**AVAILABLE DATA:**
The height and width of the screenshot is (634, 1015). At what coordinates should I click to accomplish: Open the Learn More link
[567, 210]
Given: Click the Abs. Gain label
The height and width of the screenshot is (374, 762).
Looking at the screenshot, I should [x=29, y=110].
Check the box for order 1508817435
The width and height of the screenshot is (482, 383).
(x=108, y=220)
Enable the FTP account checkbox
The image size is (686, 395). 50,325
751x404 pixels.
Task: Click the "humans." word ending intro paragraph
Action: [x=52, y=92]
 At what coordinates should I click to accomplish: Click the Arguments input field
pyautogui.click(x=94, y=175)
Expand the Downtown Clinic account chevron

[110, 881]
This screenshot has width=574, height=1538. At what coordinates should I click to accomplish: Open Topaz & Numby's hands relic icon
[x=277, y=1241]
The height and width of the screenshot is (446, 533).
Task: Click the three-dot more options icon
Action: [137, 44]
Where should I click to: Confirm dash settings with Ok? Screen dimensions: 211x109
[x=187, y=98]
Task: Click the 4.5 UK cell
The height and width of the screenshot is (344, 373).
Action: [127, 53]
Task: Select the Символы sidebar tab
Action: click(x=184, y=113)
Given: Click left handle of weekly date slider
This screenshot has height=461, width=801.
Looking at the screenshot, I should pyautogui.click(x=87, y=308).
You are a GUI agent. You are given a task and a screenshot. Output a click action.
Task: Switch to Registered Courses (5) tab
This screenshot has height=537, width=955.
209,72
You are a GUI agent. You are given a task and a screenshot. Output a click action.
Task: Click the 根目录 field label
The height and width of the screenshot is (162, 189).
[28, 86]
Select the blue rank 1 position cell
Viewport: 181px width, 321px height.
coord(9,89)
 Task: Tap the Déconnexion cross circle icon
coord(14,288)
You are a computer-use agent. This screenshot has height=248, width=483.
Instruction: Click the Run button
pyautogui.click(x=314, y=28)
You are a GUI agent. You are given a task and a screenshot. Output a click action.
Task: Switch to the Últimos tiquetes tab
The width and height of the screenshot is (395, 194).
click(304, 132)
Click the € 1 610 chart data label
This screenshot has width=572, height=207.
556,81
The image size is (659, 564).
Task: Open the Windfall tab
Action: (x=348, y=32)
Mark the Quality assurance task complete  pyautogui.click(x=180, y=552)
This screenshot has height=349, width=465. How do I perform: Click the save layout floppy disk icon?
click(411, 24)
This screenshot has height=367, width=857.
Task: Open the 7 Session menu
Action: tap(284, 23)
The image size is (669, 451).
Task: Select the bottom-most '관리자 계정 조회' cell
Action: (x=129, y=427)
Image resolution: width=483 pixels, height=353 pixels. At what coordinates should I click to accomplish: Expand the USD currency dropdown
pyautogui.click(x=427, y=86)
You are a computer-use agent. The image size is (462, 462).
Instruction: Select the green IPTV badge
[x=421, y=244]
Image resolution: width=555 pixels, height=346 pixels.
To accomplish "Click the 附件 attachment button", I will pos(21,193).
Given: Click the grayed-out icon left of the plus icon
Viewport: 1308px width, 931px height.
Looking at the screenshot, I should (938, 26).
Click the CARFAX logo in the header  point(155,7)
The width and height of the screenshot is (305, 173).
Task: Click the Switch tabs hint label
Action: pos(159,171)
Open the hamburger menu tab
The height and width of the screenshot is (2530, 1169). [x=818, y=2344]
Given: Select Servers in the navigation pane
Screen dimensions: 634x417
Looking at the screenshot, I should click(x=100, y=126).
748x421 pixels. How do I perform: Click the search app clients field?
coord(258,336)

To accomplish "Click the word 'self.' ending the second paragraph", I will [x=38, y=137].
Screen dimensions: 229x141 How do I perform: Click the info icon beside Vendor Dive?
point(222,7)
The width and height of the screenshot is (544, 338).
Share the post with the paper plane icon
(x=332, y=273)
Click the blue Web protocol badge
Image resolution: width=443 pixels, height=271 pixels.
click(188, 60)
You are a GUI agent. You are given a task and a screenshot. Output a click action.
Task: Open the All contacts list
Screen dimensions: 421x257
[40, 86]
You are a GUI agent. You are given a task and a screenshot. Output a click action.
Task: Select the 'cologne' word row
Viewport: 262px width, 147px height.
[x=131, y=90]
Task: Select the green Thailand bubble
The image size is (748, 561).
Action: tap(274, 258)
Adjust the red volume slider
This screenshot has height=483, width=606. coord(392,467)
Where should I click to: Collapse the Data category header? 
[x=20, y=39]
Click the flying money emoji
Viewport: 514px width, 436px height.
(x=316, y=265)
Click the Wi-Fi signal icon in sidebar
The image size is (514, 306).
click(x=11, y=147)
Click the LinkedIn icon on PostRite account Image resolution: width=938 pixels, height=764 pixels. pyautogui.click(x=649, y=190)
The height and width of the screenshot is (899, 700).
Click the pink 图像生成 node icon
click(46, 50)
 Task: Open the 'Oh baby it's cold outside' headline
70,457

**WHAT IS BEING ASKED:**
Each record must be transcribed exactly, with nothing left out.

**SOLUTION TO THE EXERCISE:**
The height and width of the screenshot is (634, 1015). At what coordinates should I click to accomplish: Open the Learn More link
[567, 210]
Given: Click the Abs. Gain label
The height and width of the screenshot is (374, 762).
Looking at the screenshot, I should [x=29, y=110].
Check the box for order 1508817435
The width and height of the screenshot is (482, 383).
(x=108, y=220)
Enable the FTP account checkbox
The image size is (686, 395). 50,325
751x404 pixels.
Task: Click the "humans." word ending intro paragraph
Action: [x=52, y=92]
 At what coordinates should I click to accomplish: Click the Arguments input field
pyautogui.click(x=94, y=175)
Expand the Downtown Clinic account chevron

[110, 881]
This screenshot has width=574, height=1538. At what coordinates should I click to accomplish: Open Topaz & Numby's hands relic icon
[x=277, y=1241]
The height and width of the screenshot is (446, 533).
Task: Click the three-dot more options icon
Action: [137, 44]
Where should I click to: Confirm dash settings with Ok? Screen dimensions: 211x109
[x=187, y=98]
Task: Click the 4.5 UK cell
The height and width of the screenshot is (344, 373).
Action: [127, 53]
Task: Select the Символы sidebar tab
Action: click(x=184, y=113)
Given: Click left handle of weekly date slider
This screenshot has height=461, width=801.
Looking at the screenshot, I should pyautogui.click(x=87, y=308).
You are a GUI agent. You are given a task and a screenshot. Output a click action.
Task: Switch to Registered Courses (5) tab
This screenshot has height=537, width=955.
209,72
You are a GUI agent. You are given a task and a screenshot. Output a click action.
Task: Click the 根目录 field label
The height and width of the screenshot is (162, 189).
[28, 86]
Select the blue rank 1 position cell
Viewport: 181px width, 321px height.
coord(9,89)
 Task: Tap the Déconnexion cross circle icon
coord(14,288)
You are a computer-use agent. This screenshot has height=248, width=483.
Instruction: Click the Run button
pyautogui.click(x=314, y=28)
You are a GUI agent. You are given a task and a screenshot. Output a click action.
Task: Switch to the Últimos tiquetes tab
The width and height of the screenshot is (395, 194).
click(304, 132)
Click the € 1 610 chart data label
This screenshot has width=572, height=207.
556,81
The image size is (659, 564).
Task: Open the Windfall tab
Action: (x=348, y=32)
Mark the Quality assurance task complete  pyautogui.click(x=180, y=552)
This screenshot has height=349, width=465. How do I perform: Click the save layout floppy disk icon?
click(411, 24)
This screenshot has height=367, width=857.
Task: Open the 7 Session menu
Action: tap(284, 23)
The image size is (669, 451).
Task: Select the bottom-most '관리자 계정 조회' cell
Action: (x=129, y=427)
Image resolution: width=483 pixels, height=353 pixels. At what coordinates should I click to accomplish: Expand the USD currency dropdown
pyautogui.click(x=427, y=86)
You are a computer-use agent. The image size is (462, 462).
Instruction: Select the green IPTV badge
[x=421, y=244]
Image resolution: width=555 pixels, height=346 pixels.
To accomplish "Click the 附件 attachment button", I will pos(21,193).
Given: Click the grayed-out icon left of the plus icon
Viewport: 1308px width, 931px height.
Looking at the screenshot, I should (938, 26).
Click the CARFAX logo in the header  point(155,7)
The width and height of the screenshot is (305, 173).
Task: Click the Switch tabs hint label
Action: pos(159,171)
Open the hamburger menu tab
The height and width of the screenshot is (2530, 1169). [x=818, y=2344]
Given: Select Servers in the navigation pane
Screen dimensions: 634x417
Looking at the screenshot, I should click(x=100, y=126).
748x421 pixels. How do I perform: Click the search app clients field?
coord(258,336)

To accomplish "Click the word 'self.' ending the second paragraph", I will [x=38, y=137].
Screen dimensions: 229x141 How do I perform: Click the info icon beside Vendor Dive?
point(222,7)
The width and height of the screenshot is (544, 338).
Share the post with the paper plane icon
(x=332, y=273)
Click the blue Web protocol badge
Image resolution: width=443 pixels, height=271 pixels.
click(188, 60)
You are a GUI agent. You are given a task and a screenshot. Output a click action.
Task: Open the All contacts list
Screen dimensions: 421x257
[40, 86]
You are a GUI agent. You are given a task and a screenshot. Output a click action.
Task: Select the 'cologne' word row
Viewport: 262px width, 147px height.
[x=131, y=90]
Task: Select the green Thailand bubble
The image size is (748, 561).
Action: tap(274, 258)
Adjust the red volume slider
This screenshot has height=483, width=606. coord(392,467)
Where should I click to: Collapse the Data category header? 
[x=20, y=39]
Click the flying money emoji
Viewport: 514px width, 436px height.
(x=316, y=265)
Click the Wi-Fi signal icon in sidebar
The image size is (514, 306).
click(x=11, y=147)
Click the LinkedIn icon on PostRite account Image resolution: width=938 pixels, height=764 pixels. pyautogui.click(x=649, y=190)
The height and width of the screenshot is (899, 700).
Click the pink 图像生成 node icon
click(46, 50)
 Task: Open the 'Oh baby it's cold outside' headline
70,457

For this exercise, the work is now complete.